# ASSIGNED TASK
Every record below should be repeated exactly. Omit the pictures.

======== DATA FOR THIS EXERCISE ========

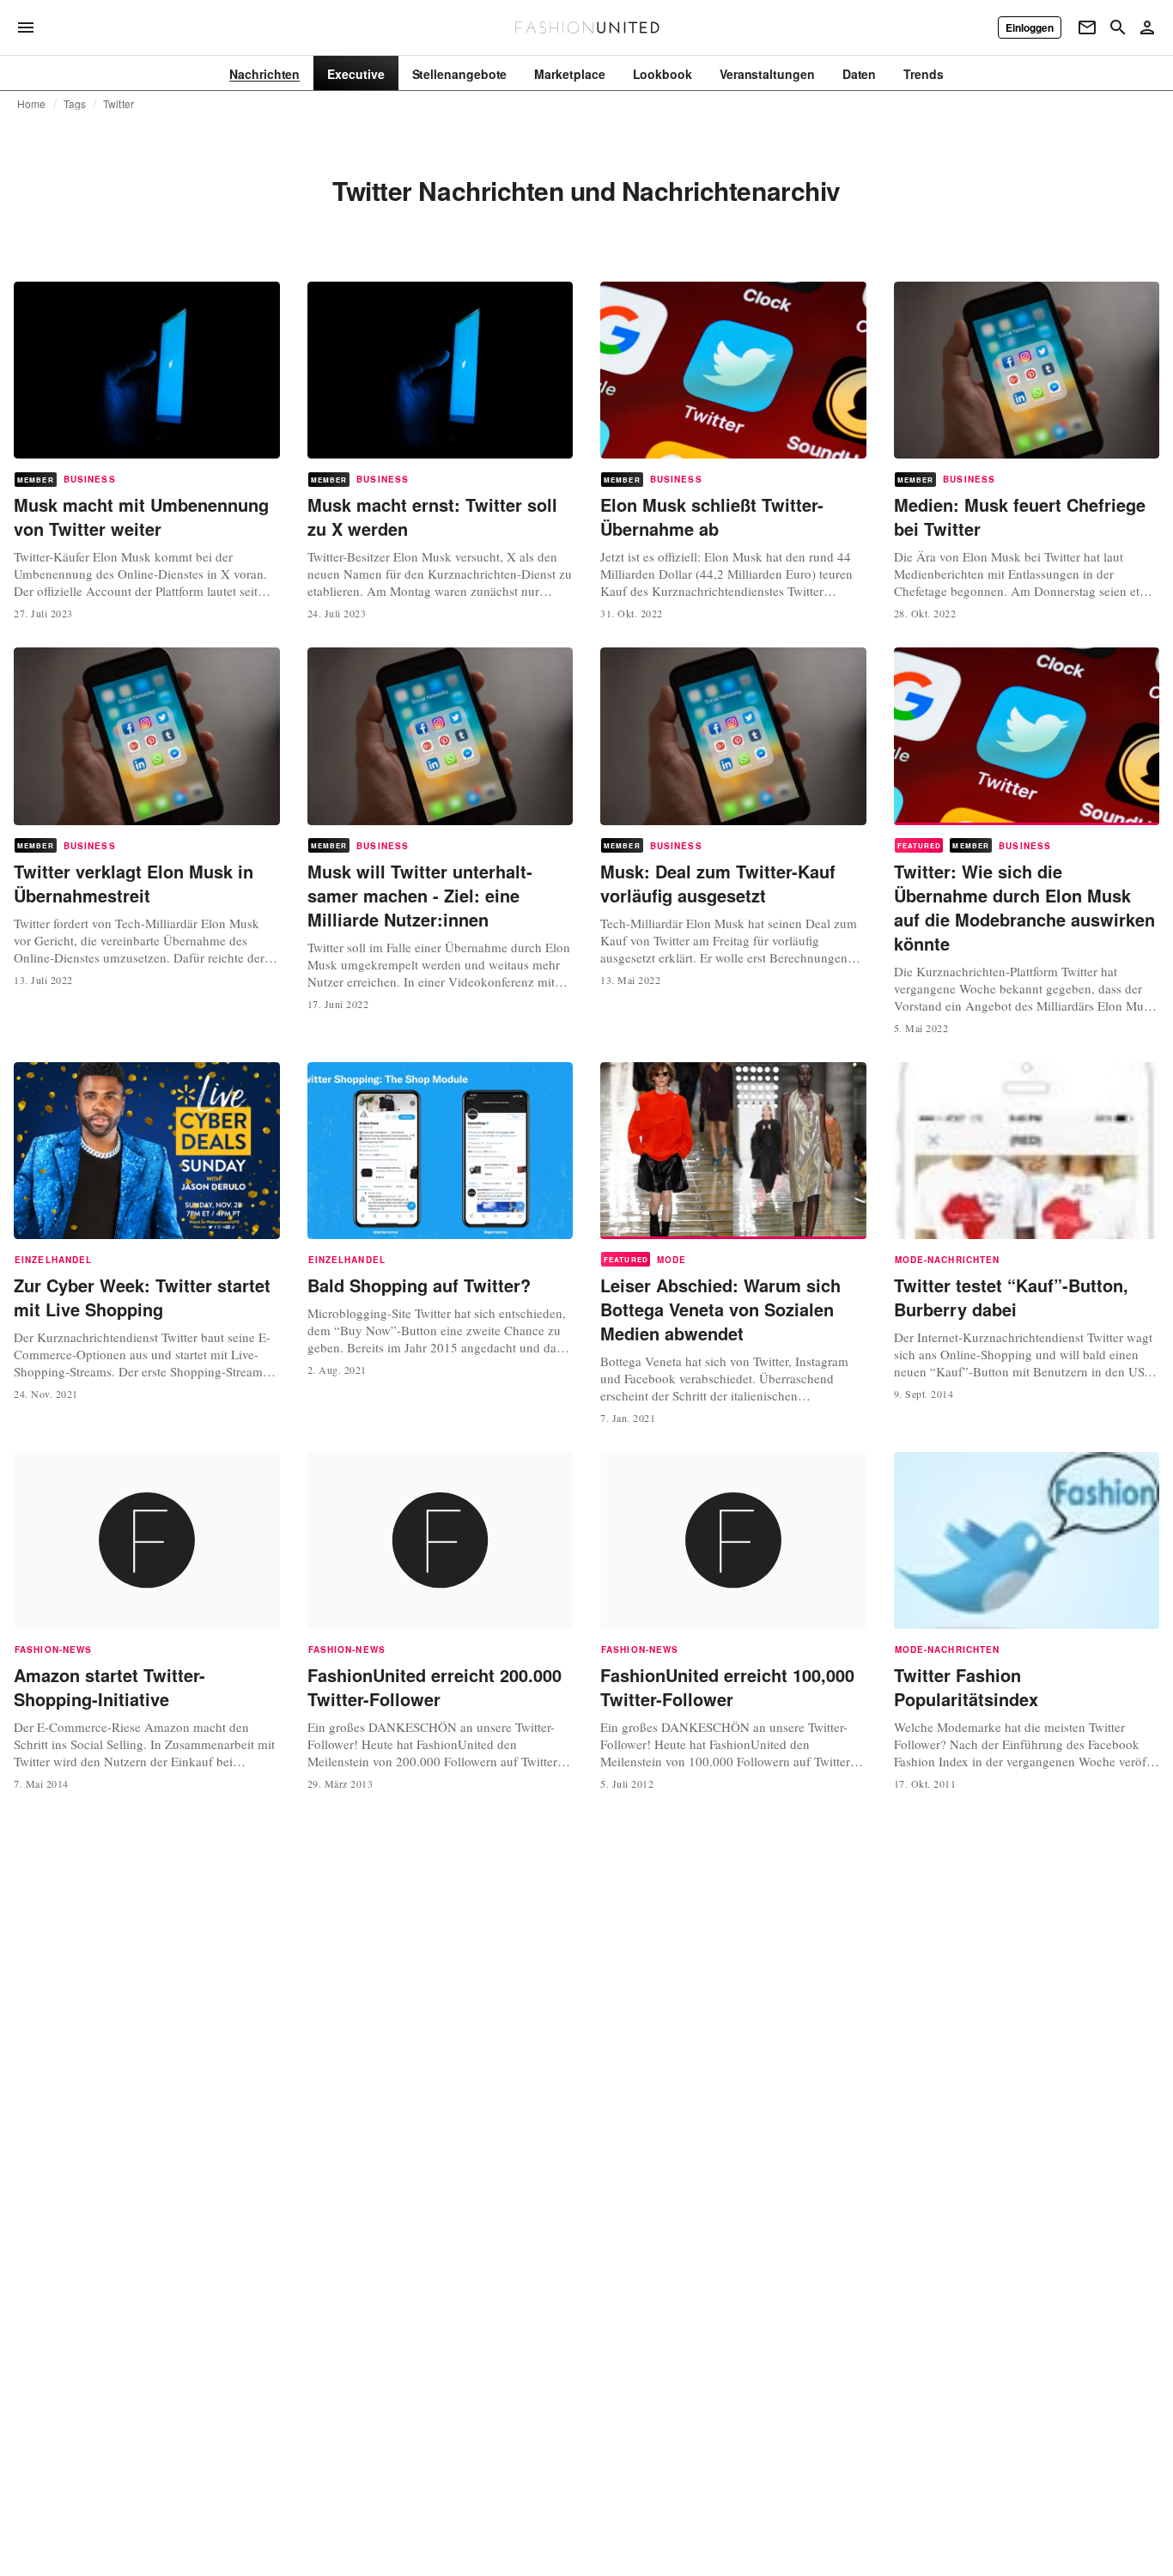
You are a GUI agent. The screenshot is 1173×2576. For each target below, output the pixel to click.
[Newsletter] (1087, 27)
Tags (75, 104)
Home (31, 104)
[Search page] (1118, 27)
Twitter (118, 104)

========

# WORKED SOLUTION
You are a GUI agent. The screenshot is 1173×2576. For each target below, output the pixel to click.
[Newsletter] (1087, 27)
Tags (75, 104)
Home (31, 104)
[Search page] (1118, 27)
Twitter (118, 104)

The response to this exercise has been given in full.